Seperation of components of ink:
      •  First take a thin, long strip of filter paper. Use a pencil to draw a line on it, about 3 cm above the lower edge. Then, put a small drop of black ink.
      •  On the filter paper in the centre of the line and allow it to dry.
      •  Finally, lower the filter paper into a jar containing water so that the drop of ink on the paper is just above the water level. Don’t disturb the jar.
      •  After some time you will observe different coloured spots on the paper.

The ink has water as the solvent and the dye is soluble in it. As the water rises, it takes the particles of dye along with it. Since a dye is made of two or more colours, the colour which is the most soluble rises faster and higher. This is why there are differently coloured spots on the paper.

Distillation:  This method is used for the separation of a mixture containing two miscible liquids that boil without decomposing and have a large difference between their boiling points.
Process of conversion of a liquid into vapour by boiling, and then recondensing the vapour into liquid is called distillation. 

Apparatus:  Distillation process requires a distillation flask, thermometer, heating assembly, a receiver flask and condenser as the apparatus. A distillation flask is a round-bottomed flask with a tube at its neck.  This tube is attached to a Leibig condenser. The Leibig condenser is a long glass tube within a glass jacket, with an inlet and outlet for water. The open end of the flask is fitted with a one-holed rubber cork through which a thermometer is introduced.

Principle:  Distillation process involves heating a liquid to its boiling point such that the liquid passes into its vapour state. The vapour's are condensed in a condenser and transformed into liquid form. The pure liquid is collected from the condenser in a receiver.
Example: A mixture of acetone and water can be separated by the process of distillation.

Separation of mixture of water and acetone:  Put the mixture into a distillation flask. Heat the mixture. You will see that the acetone, which has a lower boiling point, vaporizes first and then condenses in the condenser. It can be collected from the condenser outlet. Water gets left behind in the flask. 

Fractional distillation method:  In case the difference in the boiling points of the liquids is less than 25K temperature, we use the fractional distillation method.
The apparatus is almost the same as used in distillation. The only difference is that a fractioning column is fitted in between the distillation flask and the condenser. A simple fractioning column is made up of a tube packed with glass beads. The beads provide the surface for the vapours to cool and condense again and again. The fractioning columns obstruct the smooth upward flow of vapours.

Example: A mixture of n-hexane and n-heptane can be separated through the process of fractional distillation.
Put the mixture into a distillation flask. Heat the mixture. The vapours of, n-hexane has a lower boiling point pass through and get condensed in the condenser. n-heptane, which has a higher boiling point, condenses and flows back into the distillation flask.

The gases in the air are separated from one another by the fractional distillation of liquid air.
Air is made up of different gases like nitrogen, oxygen and carbon dioxide.
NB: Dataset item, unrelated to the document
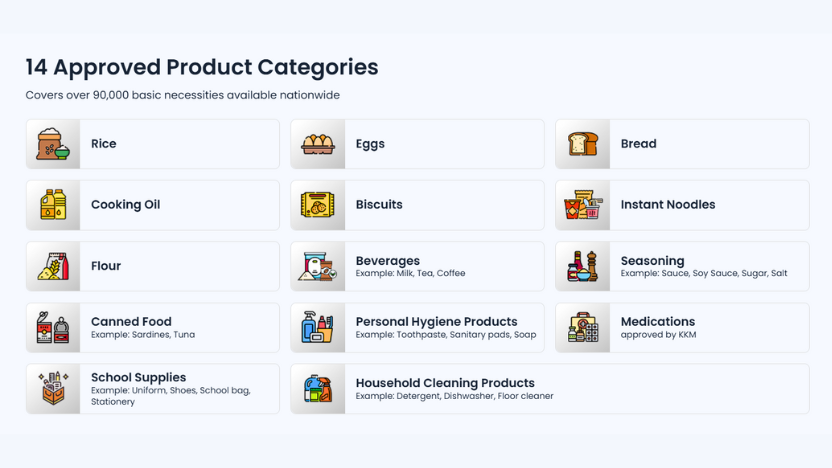Click the household cleaning products icon

pos(318,389)
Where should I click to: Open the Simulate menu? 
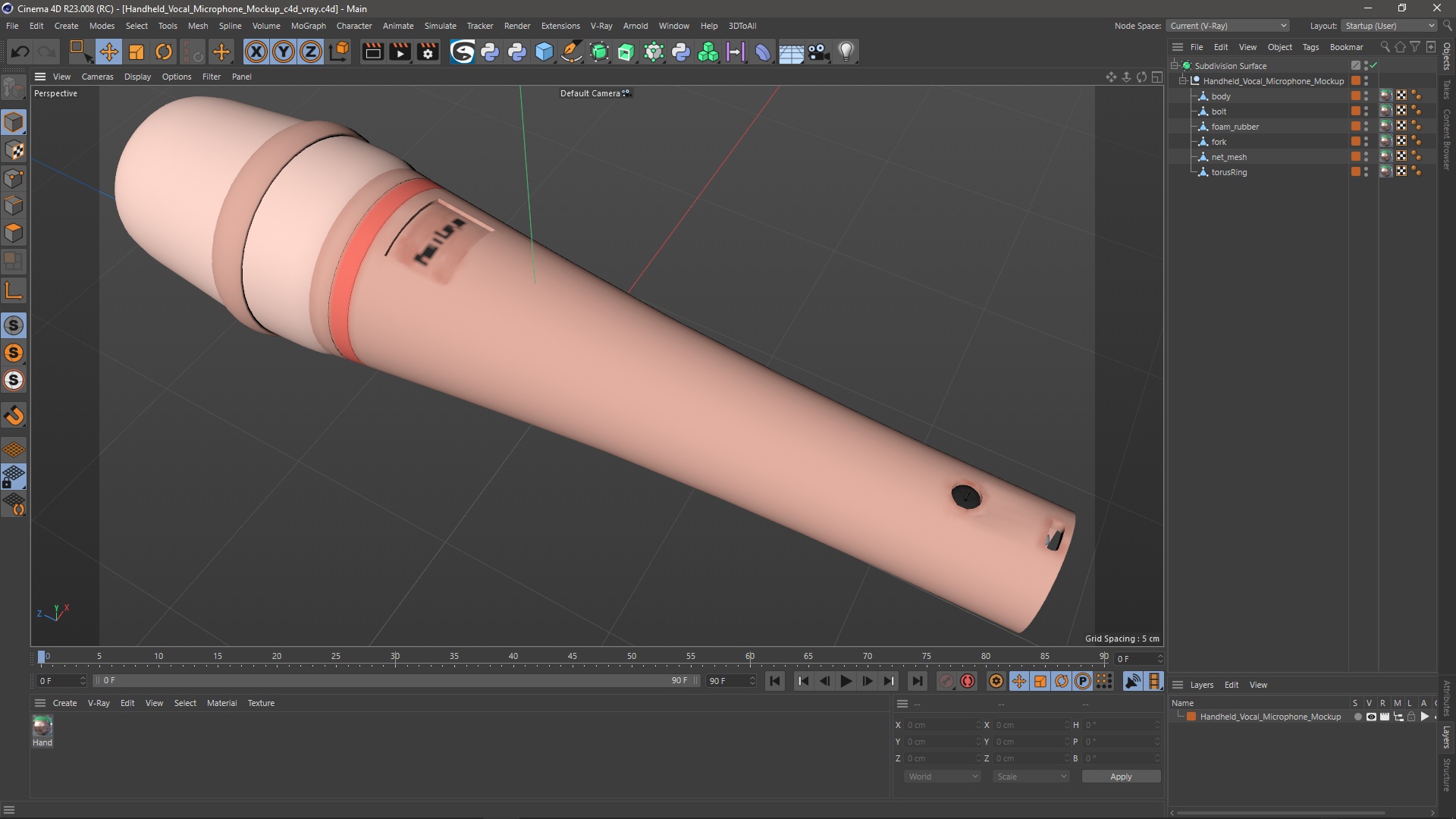tap(438, 25)
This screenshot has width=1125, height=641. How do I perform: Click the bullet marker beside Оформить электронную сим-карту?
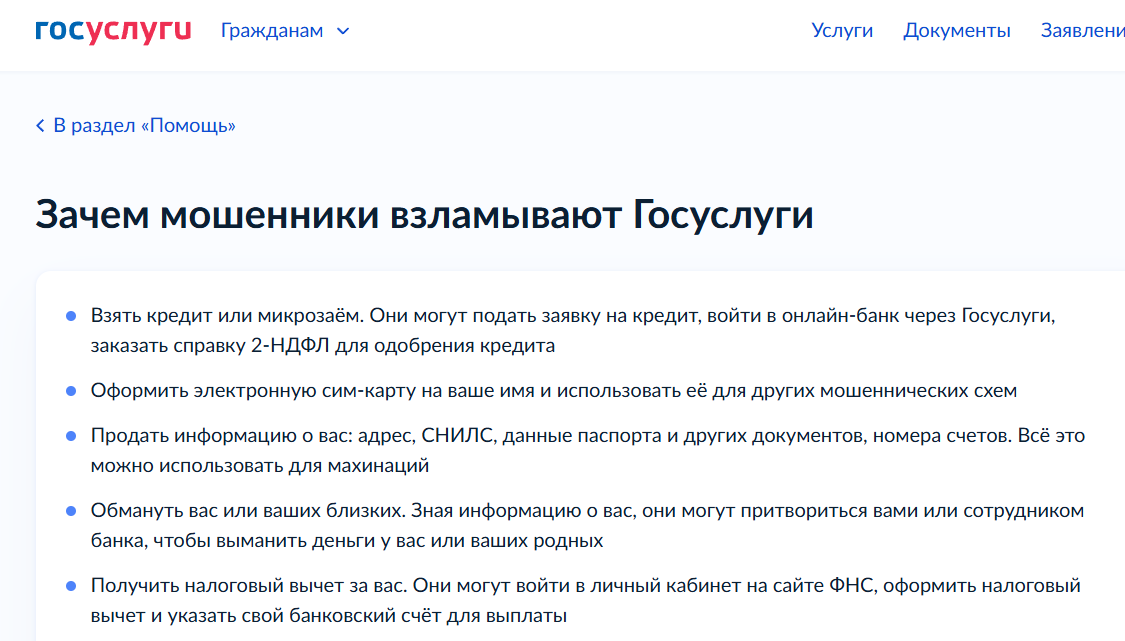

These gases are separated from one another by the fractional distillation of liquid air.

Steps involved are,
Air is compressed in the compressor and cooled in the refrigeration unit. Thus, the air gets liquefied.
The liquid air is passed through a filter to remove impurities and then fed into a tall fractional distillation column.
On warming, liquid nitrogen distils first because it has the lowest boiling point of -196 0C. Liquid argon has a slightly higher boiling point of -186 0C, so it distils next. Liquid oxygen has the highest boiling point of -1830C, it left behind. 
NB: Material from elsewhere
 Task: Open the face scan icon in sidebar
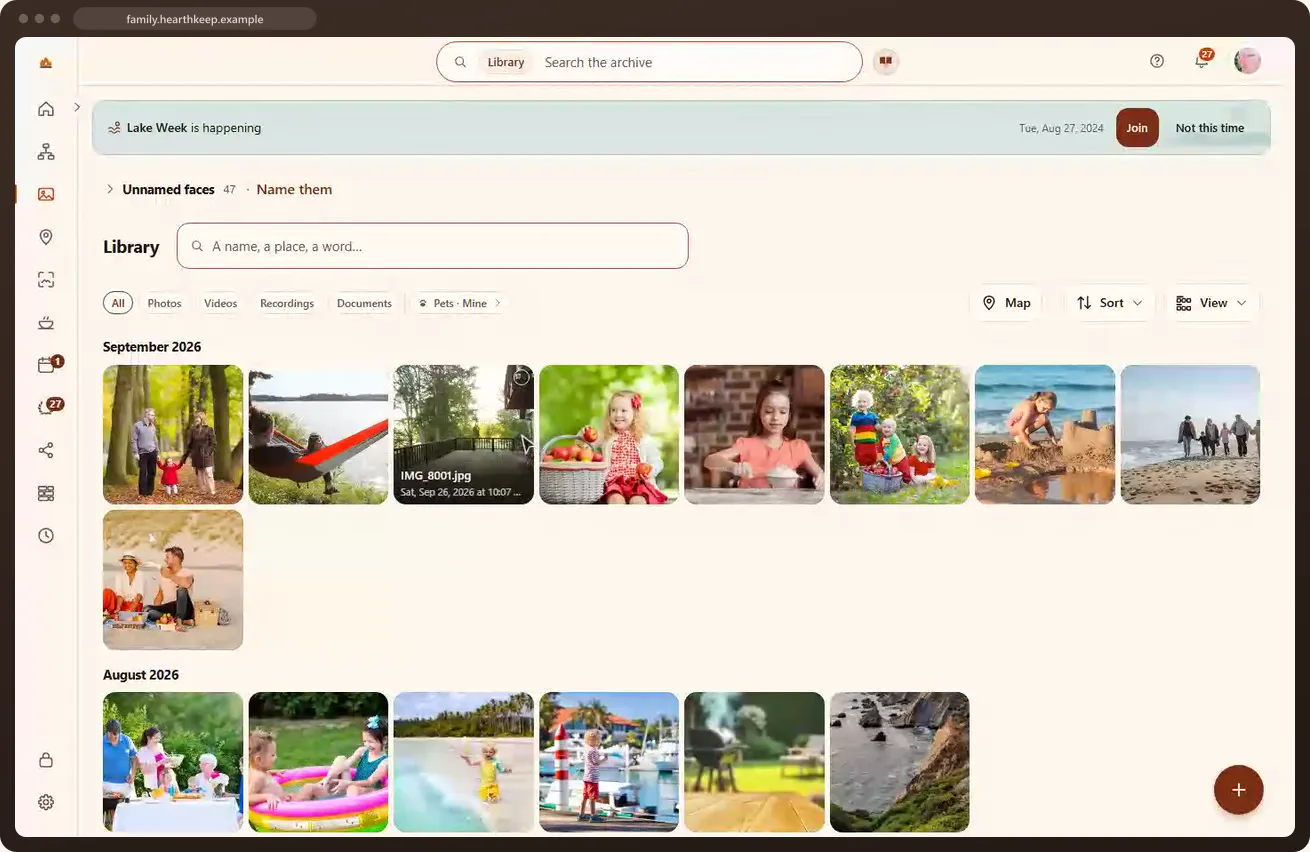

Crystallisation: Crystallisation is a separation and purification method which involves the precipitating of solid crystals from its saturated solution on cooling.
In this process the impure sample is dissolved in minimum amount of suitable solvent. The formed solution is heated to get a saturated solution. On cooling, this saturated solution produce pure crystals of the sample.

Crystallisation is used for:  Purification of salt that we get from sea water and separation of crystals of alum from impure samples.